What is it?
At the first showing of the new Peugeot 208, the French firm brought along a 205 GTi to display alongside it. That was a bold move, given how fondly the old car is remembered.
Similarly bold is Peugeot design director Gilles Vidal saying the new 208 looks like a “sexy little hot hatch” and Peugeot’s new tagline of ‘unboring the future’. None is the sort of thing you’d do unless you were confident you were regaining your mojo.
This is our first chance to find out whether Peugeot is doing so with the new 208 and electric e-208, albeit in prototype form and only on a short route around a test track in France. And there’s more to do before the car’s launch at the end of the year, so no star rating. You can find out a lot in a short space of time, though.
Let’s begin with the architecture. The 208 sits on the PSA Group’s small modular platform, CMP, which will also sit beneath small Citroën and DS models and the Opel/Vauxhall Corsa. It could be that the new 308, Astra and other mid-size PSA cars will use it too, but that’s a choice each manufacturer will make independently. The smaller of PSA’s two platforms has a full battery electric option, the larger one a plug-in hybrid option that can even give four-wheel drive.
For superminis, front-wheel drive and a full electric option it is, then, with both internal combustion engine (ICE) and electric variants looking much the same, bar some details. The idea is that electricity is just another form of powertrain – you pick diesel, petrol or electric depending on your driving. It’s whatever’s most convenient for you, not a philosophy.
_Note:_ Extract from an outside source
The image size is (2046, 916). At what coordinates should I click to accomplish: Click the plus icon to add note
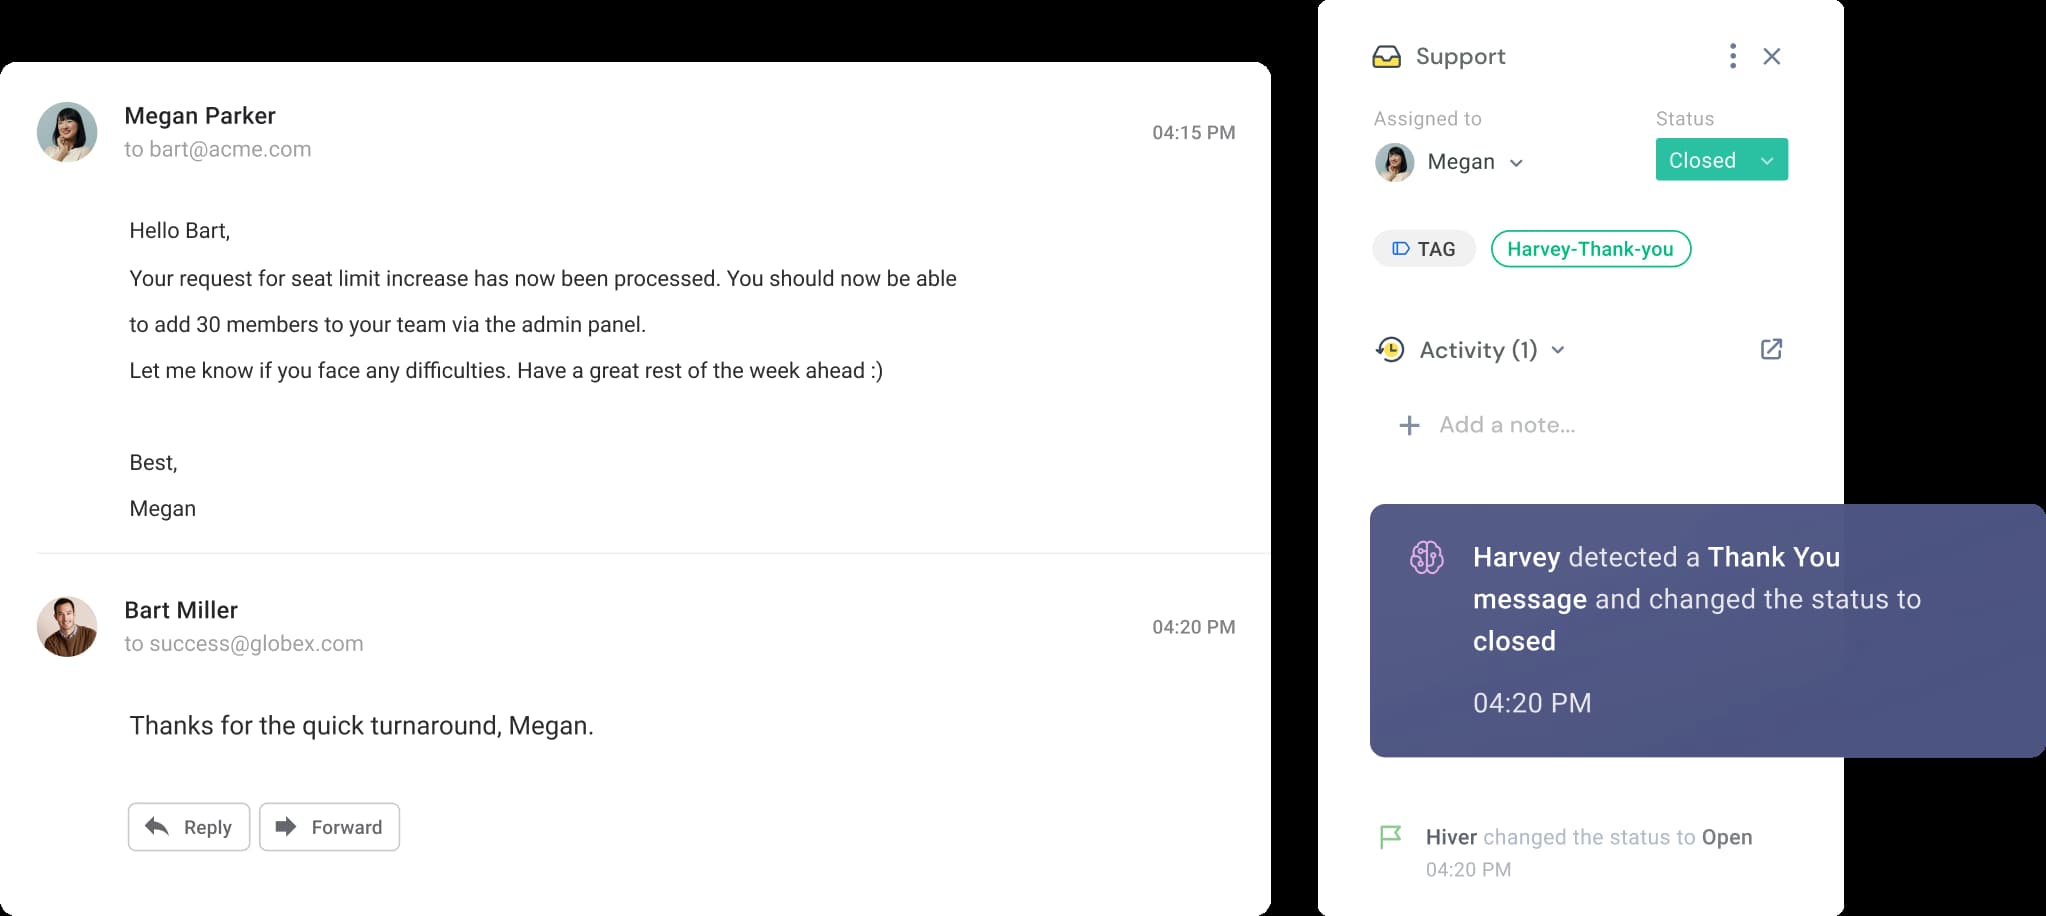1409,426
In the DS 3 Crossback, the only CMP production car we’ve driven so far, it’s hard to see that this has compromised things too much. In some ways, the beauty of a pure EV platform is that you can put mechanicals where you want to and thereby maximise interior space, and this misses out on that opportunity. But PSA’s reckoning makes sense on mass-volume cars: if you want to keep your manufacturing options flexible, putting all your drivetrains on the same architecture means different versions roll down the same production line in the quantities relative to the amount people want each one.
As is the way of things, then, the engine sits at the front of the 208 and drives the front wheels, with struts up there and a torsion beam at the rear. You’ll be able to choose from 75bhp, 99bhp and 128bhp 1.2-litre three-cylinder turbocharged petrols, a 1.5-litre 99bhp diesel or a 134bhp battery electric powertrain.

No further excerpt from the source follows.